[Pixel coordinate grounding data]
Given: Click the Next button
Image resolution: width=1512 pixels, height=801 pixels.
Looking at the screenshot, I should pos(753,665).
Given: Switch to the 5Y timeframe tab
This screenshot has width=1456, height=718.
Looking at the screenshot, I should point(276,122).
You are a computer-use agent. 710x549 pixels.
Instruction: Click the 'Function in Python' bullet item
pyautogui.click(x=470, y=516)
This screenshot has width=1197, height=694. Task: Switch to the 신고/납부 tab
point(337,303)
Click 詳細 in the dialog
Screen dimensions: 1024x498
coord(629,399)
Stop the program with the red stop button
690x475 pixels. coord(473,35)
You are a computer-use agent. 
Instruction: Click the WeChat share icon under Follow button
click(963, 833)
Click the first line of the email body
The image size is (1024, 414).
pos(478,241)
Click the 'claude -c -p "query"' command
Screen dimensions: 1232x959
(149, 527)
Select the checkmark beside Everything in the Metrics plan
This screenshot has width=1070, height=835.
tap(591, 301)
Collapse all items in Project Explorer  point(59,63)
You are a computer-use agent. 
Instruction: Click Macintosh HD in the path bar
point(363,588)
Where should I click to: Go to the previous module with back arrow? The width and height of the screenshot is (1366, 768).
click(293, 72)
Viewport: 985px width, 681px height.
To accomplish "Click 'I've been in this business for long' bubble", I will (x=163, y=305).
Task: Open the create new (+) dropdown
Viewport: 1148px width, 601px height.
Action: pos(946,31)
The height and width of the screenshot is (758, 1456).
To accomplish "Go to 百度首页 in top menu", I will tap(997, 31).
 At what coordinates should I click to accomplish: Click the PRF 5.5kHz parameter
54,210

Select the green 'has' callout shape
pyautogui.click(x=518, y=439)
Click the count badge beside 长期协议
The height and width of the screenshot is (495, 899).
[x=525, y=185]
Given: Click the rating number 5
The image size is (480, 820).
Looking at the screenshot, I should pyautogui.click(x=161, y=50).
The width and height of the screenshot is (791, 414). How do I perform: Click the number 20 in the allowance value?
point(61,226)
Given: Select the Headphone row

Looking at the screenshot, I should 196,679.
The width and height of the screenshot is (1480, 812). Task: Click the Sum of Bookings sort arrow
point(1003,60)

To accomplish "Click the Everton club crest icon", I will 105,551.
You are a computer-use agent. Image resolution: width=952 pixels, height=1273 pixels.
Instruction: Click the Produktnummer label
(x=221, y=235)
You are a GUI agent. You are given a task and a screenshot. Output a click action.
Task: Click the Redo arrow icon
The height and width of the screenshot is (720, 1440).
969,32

» **Your instructions**: From the records above, extract each line exactly as shown.

» **Expected answer**:
Given: Click the Next button
Image resolution: width=1512 pixels, height=801 pixels.
Looking at the screenshot, I should pos(753,665).
Given: Switch to the 5Y timeframe tab
This screenshot has width=1456, height=718.
Looking at the screenshot, I should point(276,122).
You are a computer-use agent. 710x549 pixels.
Instruction: Click the 'Function in Python' bullet item
pyautogui.click(x=470, y=516)
This screenshot has width=1197, height=694. Task: Switch to the 신고/납부 tab
point(337,303)
Click 詳細 in the dialog
Screen dimensions: 1024x498
coord(629,399)
Stop the program with the red stop button
690x475 pixels. coord(473,35)
You are a computer-use agent. 
Instruction: Click the WeChat share icon under Follow button
click(963, 833)
Click the first line of the email body
The image size is (1024, 414).
pos(478,241)
Click the 'claude -c -p "query"' command
Screen dimensions: 1232x959
(149, 527)
Select the checkmark beside Everything in the Metrics plan
This screenshot has width=1070, height=835.
tap(591, 301)
Collapse all items in Project Explorer  point(59,63)
You are a computer-use agent. 
Instruction: Click Macintosh HD in the path bar
point(363,588)
Where should I click to: Go to the previous module with back arrow? The width and height of the screenshot is (1366, 768).
click(293, 72)
Viewport: 985px width, 681px height.
To accomplish "Click 'I've been in this business for long' bubble", I will (x=163, y=305).
Task: Open the create new (+) dropdown
Viewport: 1148px width, 601px height.
Action: pos(946,31)
The height and width of the screenshot is (758, 1456).
To accomplish "Go to 百度首页 in top menu", I will tap(997, 31).
 At what coordinates should I click to accomplish: Click the PRF 5.5kHz parameter
54,210

Select the green 'has' callout shape
pyautogui.click(x=518, y=439)
Click the count badge beside 长期协议
The height and width of the screenshot is (495, 899).
[x=525, y=185]
Given: Click the rating number 5
The image size is (480, 820).
Looking at the screenshot, I should pyautogui.click(x=161, y=50).
The width and height of the screenshot is (791, 414). How do I perform: Click the number 20 in the allowance value?
point(61,226)
Given: Select the Headphone row

Looking at the screenshot, I should 196,679.
The width and height of the screenshot is (1480, 812). Task: Click the Sum of Bookings sort arrow
point(1003,60)

To accomplish "Click the Everton club crest icon", I will 105,551.
You are a computer-use agent. Image resolution: width=952 pixels, height=1273 pixels.
Instruction: Click the Produktnummer label
(x=221, y=235)
You are a GUI agent. You are given a task and a screenshot. Output a click action.
Task: Click the Redo arrow icon
The height and width of the screenshot is (720, 1440).
969,32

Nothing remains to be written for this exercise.